前々回に「長い目で見れば円安は喜ぶべき事」という記事を書きましたが、それについて少し捕捉したいと思います。

下記のグラフはドルに対する為替レートの推移(約40年間)を示したものですが、このグラフを見て何が解るかというと、為替レートと日本の経済成長(GDP)の伸び率は強い相関関係があるという事です。

為替レート推移(出典:世界経済のネタ帳)

日本の高度成長は80年代で終了し、90年代はバブル崩壊から低経済成長の時代に入りましたが、まさにこれとリンクするのが為替レートなんですね。その後日本は30年に渡って経済成長できない時代が続いていますが、その間の為替レートは100~110円くらいの間を推移しています。その中でも民主党政権時(2009~2012年)は80円を切るレベルまで円高が進みましたから、この時に多くの製造業が海外に工場を移転したのは記憶に新しい所ではないでしょうか。
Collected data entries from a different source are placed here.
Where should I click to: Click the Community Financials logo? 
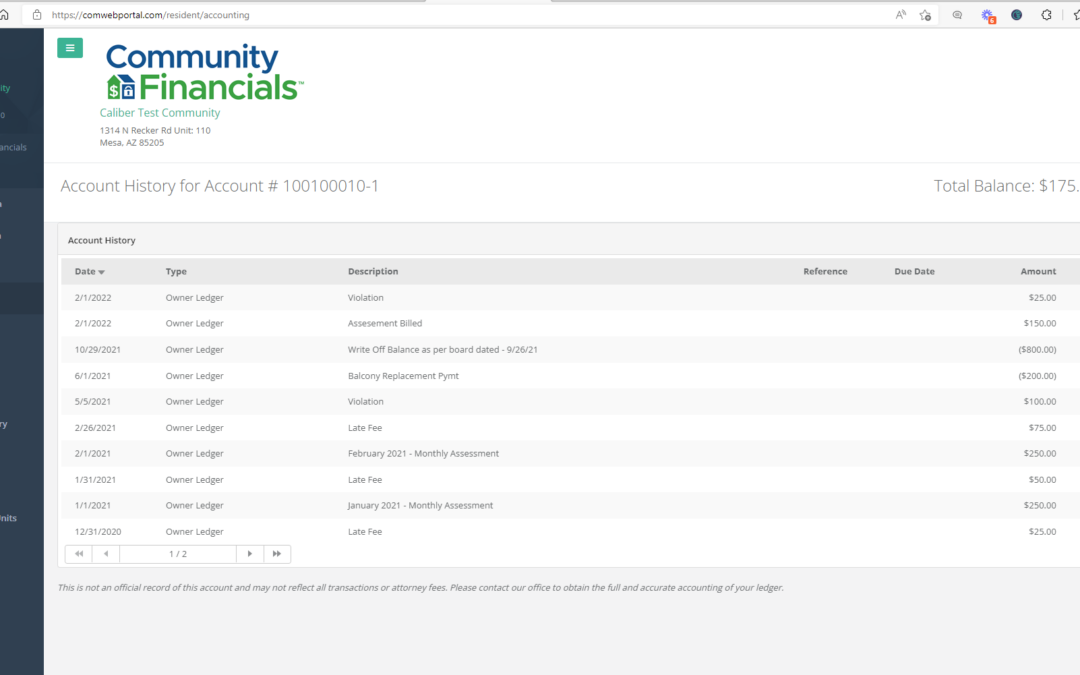(204, 72)
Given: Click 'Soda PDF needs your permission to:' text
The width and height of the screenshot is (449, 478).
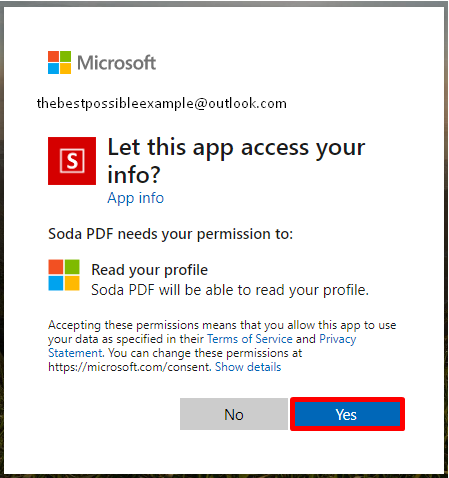Looking at the screenshot, I should pyautogui.click(x=170, y=234).
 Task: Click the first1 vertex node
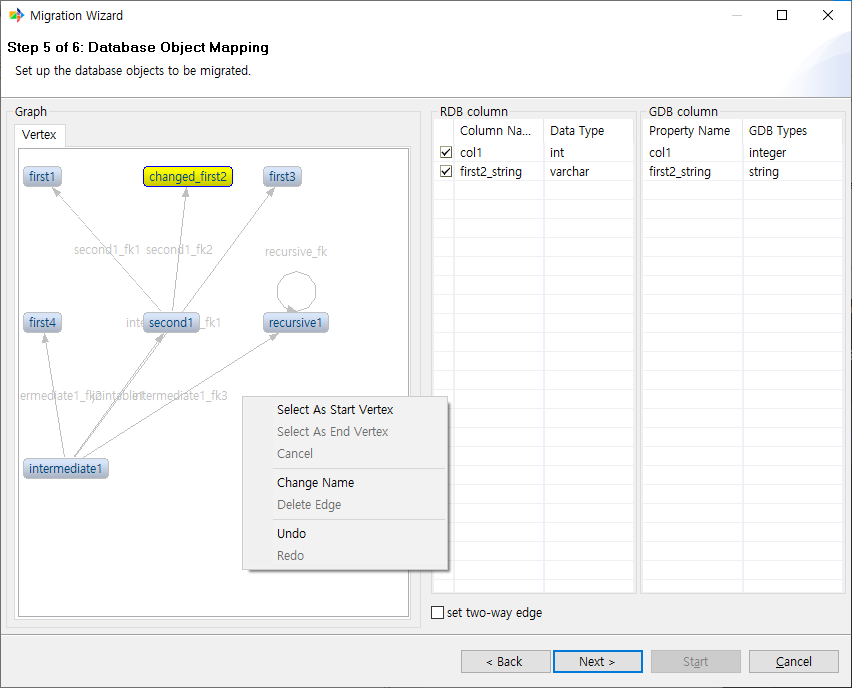coord(43,177)
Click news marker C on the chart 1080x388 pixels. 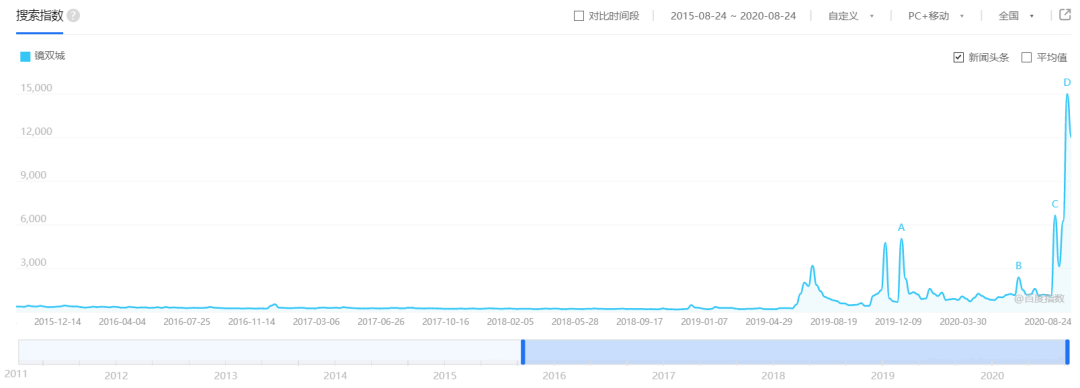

前回も話をしたように円高が進むと日本で作るよりも海外で作ったものを輸入した方が安くなりますから、必然的に製造業は海外に移転していくわけです。その結果日本国内のGDPは減少しますから、不景気になり賃金水準は下がっていくわけです。そうなると国民の購買力は下がりますから、より安い海外産品を買うようになり国内の製造業はさらに低迷して行くわけです。さらに日本ではこの間に派遣社員の増加や外国人労働者の増加がありましたから、余計に賃金水準の低下を加速して行ったわけです。

それでは円安や円高はどうやって決まるのかという事ですが、超簡単に説明すると日本とアメリカの通貨発行量の差によって決まります(諸説あり)。要はドルが増えてドルの価値(希少性)が低下するとドルは下がります。この時に日本の円の通貨量が同じだったら、日本の円の方が希少性が上がりますから、円高になるという事です。そしてこのような状態が30年続いてきたわけです。

つまり日本の円高は日銀や財務省通貨供給量を増やさない(国債の発行を抑え込んだ)ことが大きな原因であったのは間違いないと思います(あくまでも私の考えです)。逆に言うと国債発行量を増やして円安誘導し、国債で得た資金を地熱発電省エネルギー技術などに投資すればエネルギーコストは大きく下がるので、円安に伴う物価上昇に一定の歯止めをかけつつ経済成長できるのではないかと思います。

まあ個人的なイメージですが、現在の日本の経済力から考えると130~140円が適切な為替レートではないかと思いますから、今の為替レートは「わたし的」には適正なんじゃないかと思っています。